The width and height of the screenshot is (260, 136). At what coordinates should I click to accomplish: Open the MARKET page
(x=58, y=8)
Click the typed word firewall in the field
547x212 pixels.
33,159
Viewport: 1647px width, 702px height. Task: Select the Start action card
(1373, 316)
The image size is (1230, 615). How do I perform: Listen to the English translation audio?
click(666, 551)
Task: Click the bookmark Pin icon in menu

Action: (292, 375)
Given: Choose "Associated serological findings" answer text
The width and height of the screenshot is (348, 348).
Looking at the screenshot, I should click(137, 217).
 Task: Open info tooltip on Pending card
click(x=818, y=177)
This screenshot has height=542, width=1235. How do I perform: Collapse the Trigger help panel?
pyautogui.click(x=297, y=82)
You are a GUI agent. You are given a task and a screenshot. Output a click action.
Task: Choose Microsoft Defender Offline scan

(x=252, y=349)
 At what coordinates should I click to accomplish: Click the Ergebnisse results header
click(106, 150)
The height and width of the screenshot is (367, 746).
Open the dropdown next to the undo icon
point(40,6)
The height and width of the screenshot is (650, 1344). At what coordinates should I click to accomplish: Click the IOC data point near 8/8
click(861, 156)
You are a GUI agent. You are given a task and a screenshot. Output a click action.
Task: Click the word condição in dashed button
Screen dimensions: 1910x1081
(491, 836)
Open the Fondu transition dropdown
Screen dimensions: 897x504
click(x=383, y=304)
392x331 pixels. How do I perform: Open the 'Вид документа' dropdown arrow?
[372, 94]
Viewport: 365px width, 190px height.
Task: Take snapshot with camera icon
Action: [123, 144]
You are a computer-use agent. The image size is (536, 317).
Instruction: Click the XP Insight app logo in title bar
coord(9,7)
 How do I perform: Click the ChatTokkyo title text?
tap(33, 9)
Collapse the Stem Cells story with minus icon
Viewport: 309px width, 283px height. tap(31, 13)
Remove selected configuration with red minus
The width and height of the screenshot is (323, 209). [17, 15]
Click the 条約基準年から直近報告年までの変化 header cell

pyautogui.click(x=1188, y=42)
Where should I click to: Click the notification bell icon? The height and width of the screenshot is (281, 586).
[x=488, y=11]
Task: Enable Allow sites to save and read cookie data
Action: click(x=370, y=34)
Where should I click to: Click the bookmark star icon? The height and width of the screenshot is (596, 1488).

- **Task requirements**:
Above are the records; set each one down word for word.

- **Task output**:
The width and height of the screenshot is (260, 136). At what coordinates should I click to accomplish: Open the MARKET page
(x=58, y=8)
Click the typed word firewall in the field
547x212 pixels.
33,159
Viewport: 1647px width, 702px height. Task: Select the Start action card
(1373, 316)
The image size is (1230, 615). How do I perform: Listen to the English translation audio?
click(666, 551)
Task: Click the bookmark Pin icon in menu

Action: (292, 375)
Given: Choose "Associated serological findings" answer text
The width and height of the screenshot is (348, 348).
Looking at the screenshot, I should click(137, 217).
 Task: Open info tooltip on Pending card
click(x=818, y=177)
This screenshot has height=542, width=1235. How do I perform: Collapse the Trigger help panel?
pyautogui.click(x=297, y=82)
You are a GUI agent. You are given a task and a screenshot. Output a click action.
Task: Choose Microsoft Defender Offline scan

(x=252, y=349)
 At what coordinates should I click to accomplish: Click the Ergebnisse results header
click(106, 150)
The height and width of the screenshot is (367, 746).
Open the dropdown next to the undo icon
point(40,6)
The height and width of the screenshot is (650, 1344). At what coordinates should I click to accomplish: Click the IOC data point near 8/8
click(861, 156)
You are a GUI agent. You are given a task and a screenshot. Output a click action.
Task: Click the word condição in dashed button
Screen dimensions: 1910x1081
(491, 836)
Open the Fondu transition dropdown
Screen dimensions: 897x504
click(x=383, y=304)
392x331 pixels. How do I perform: Open the 'Вид документа' dropdown arrow?
[372, 94]
Viewport: 365px width, 190px height.
Task: Take snapshot with camera icon
Action: [123, 144]
You are a computer-use agent. The image size is (536, 317).
Instruction: Click the XP Insight app logo in title bar
coord(9,7)
 How do I perform: Click the ChatTokkyo title text?
tap(33, 9)
Collapse the Stem Cells story with minus icon
Viewport: 309px width, 283px height. tap(31, 13)
Remove selected configuration with red minus
The width and height of the screenshot is (323, 209). [17, 15]
Click the 条約基準年から直近報告年までの変化 header cell

pyautogui.click(x=1188, y=42)
Where should I click to: Click the notification bell icon? The height and width of the screenshot is (281, 586).
[x=488, y=11]
Task: Enable Allow sites to save and read cookie data
Action: click(x=370, y=34)
Where should I click to: Click the bookmark star icon? The height and width of the screenshot is (596, 1488).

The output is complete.